Я отчаянно жалел ее и злился на себя. Вот если бы повернуть нашу беседу вспять, к некой целительной простоте! Я спросил:
- Изабель, пожалуйста, скажи, могу ли я тебе помочь, могу ли хоть что-нибудь сделать?
- Конечно нет. А впрочем, у меня есть для тебя задание. Вытащи все примёточные нитки из подола платья, это должно быть тебе по силам. - Она безумно хохотнула, - Вот, возьми ножницы. Посмотрим, удастся ли тебе выдернуть все нитки и не испортить ткань.
Она отодвинула кресла, чтобы освободить место перед камином. Чувствуя себя по-дурацки, я неуклюже опустился на колени и принялся подрезать и выдергивать белые нитки из подола. Это задание приводило меня в крайнее смущение. Перед самым моим носом маячили пухлые ноги Изабель в нейлоновых чулках и белый зубчатый край ее нижней юбки. Трудно было не разглядеть больше. От нее тепло и приятно пахло мылом, духами и чистой бархатистой кожей.
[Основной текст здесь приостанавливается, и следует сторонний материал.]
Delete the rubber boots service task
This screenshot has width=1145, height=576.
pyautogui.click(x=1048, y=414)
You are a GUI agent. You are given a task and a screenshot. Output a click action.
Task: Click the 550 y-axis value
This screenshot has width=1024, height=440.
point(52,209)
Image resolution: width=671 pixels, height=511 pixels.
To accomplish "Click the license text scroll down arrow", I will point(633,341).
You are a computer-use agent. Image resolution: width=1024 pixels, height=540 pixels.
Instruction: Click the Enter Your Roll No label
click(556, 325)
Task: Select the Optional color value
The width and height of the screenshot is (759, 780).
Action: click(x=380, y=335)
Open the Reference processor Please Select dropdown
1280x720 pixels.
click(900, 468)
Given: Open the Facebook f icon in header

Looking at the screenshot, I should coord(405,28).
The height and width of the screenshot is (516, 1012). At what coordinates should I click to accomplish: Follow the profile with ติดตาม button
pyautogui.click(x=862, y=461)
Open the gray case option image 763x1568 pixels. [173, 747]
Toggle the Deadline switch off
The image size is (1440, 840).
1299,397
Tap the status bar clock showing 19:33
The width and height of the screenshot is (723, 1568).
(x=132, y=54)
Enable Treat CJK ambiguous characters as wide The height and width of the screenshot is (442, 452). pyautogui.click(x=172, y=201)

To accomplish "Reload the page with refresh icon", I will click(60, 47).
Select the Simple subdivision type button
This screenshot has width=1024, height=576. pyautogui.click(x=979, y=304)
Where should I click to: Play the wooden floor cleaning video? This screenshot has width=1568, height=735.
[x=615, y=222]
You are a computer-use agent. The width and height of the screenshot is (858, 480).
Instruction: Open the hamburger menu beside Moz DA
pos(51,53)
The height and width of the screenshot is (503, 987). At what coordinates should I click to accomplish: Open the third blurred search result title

Я пытался унять дрожь в руках.
- Достаточно, - произнесла Изабель сверху.
Я положил ножницы на пол и встал. И мгновенно понял, что случилось нечто странное. Подобно нимфе из легенды, Изабель преобразилась, изменилась. Она расстегнула перед льняного платья до самой талии, и теперь из него торчали две розовые, круглые голые груди.
Она молча стояла и смотрела на меня вроде как изумленно и свирепо, отсутствующим тоскливым взглядом, приоткрыв рот. Я взглянул на ее груди. Уже много лет я не видел женских грудей. Затем я взялся за платье, которое она держала широко распахнутым, и осторожно, но плотно стянул обе половинки вместе. Ее маленькие ручки ощутимо дрожали в моих.
В этот миг или, может, за секунду до него кто-то завозился у двери, раздался стук и звук шагов. Мы с Изабель оба были медлительны и сбиты с толку потрясением нашей схватки. Изабель едва пошевелилась, едва повернулась, когда в комнату вошла Мэгги с подносом и резко остановилась перед нашей немой сценой.
Секундная тишина, и дверь вновь захлопнулась. Мы с Изабель все еще глядели друг на друга. Она тихонько заплакала.
Часть вторая
10 Дядя Эдмунд in loco parentis
Лучший способ заделать трещину в самшите - это оставить кусок дерева в сыром прохладном месте примерно на двадцать четыре часа. Обычно пациент претерпевает волшебное исцеление даже после самых жестоких расколов. Я с удовлетворением изучил доски, которые только что достал из погреба. Они отлично излечились. Кто не работал с такими материальными, такими вещественными сторонами природы, не способен в полной мере представить или поверить, что кусок бесформенного вещества может оказаться столь содержательным, вдохновляющим. Я вполне понимаю, что чувствует скульптор над глыбой камня, хотя сам этого не испытывал. Но куски дерева способны пустить мое воображение вскачь, достаточно просто взять их в руки. Существует восхитительное различие между самшитом и грушей - воплощением мужского и женского в мире граверов по дереву. Но и куски самшита сильно отличаются друг от друга. В каждом кроется своя картина.